Hideaki Ogawa in his SmallConnection(2004) [16] [17] [18], produces a series of tools developed to reinforce and conserve intimate connections, long-distance relationships. Small Connection is made of four “smart objects” called Air, One, Anemo and Comado (literally in Japanese little door/little window):

Air is made of two spherical-shaped lamps. It uses light as a communication channel and it is made of two lamps which turn on when you lightly touch them, and this makes visible the moment in which the partners in a couple are thinking about each other.

One follows the same principle used in Air.
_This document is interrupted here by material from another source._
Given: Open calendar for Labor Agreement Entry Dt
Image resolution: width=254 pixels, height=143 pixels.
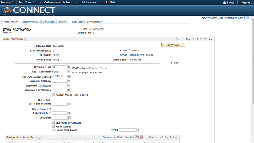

In this case it uses a mechanical reaction: when the yellow bar at the centre of the hemisphere is pressed, by someone who is on the other side of the planet, the twin object reacts everting a mandrin located within it. The concept is simple: if your partner gives you a One as a gift before leaving for a long journey, it will allow you to be in contact with him while he is not there, thanks to the feedback force system. Once you have put it in the new house, if you see the bar peeping out from the hemisphere you just have to press it and the force feedback system allows you to “feel” you fiance while he/she is trying to touch you from the other side of the world.

Anemo reacts to the noises made by the person/people nearby. In this case too, the twin object would make its propeller spin, anywhere it is located in the world.

Finally, Comado is made on the idea that there are small doors opening to another dimension. This small door installed on the wall can be opened to peek into the other person’s apartment, which is visible only if the other door is open too.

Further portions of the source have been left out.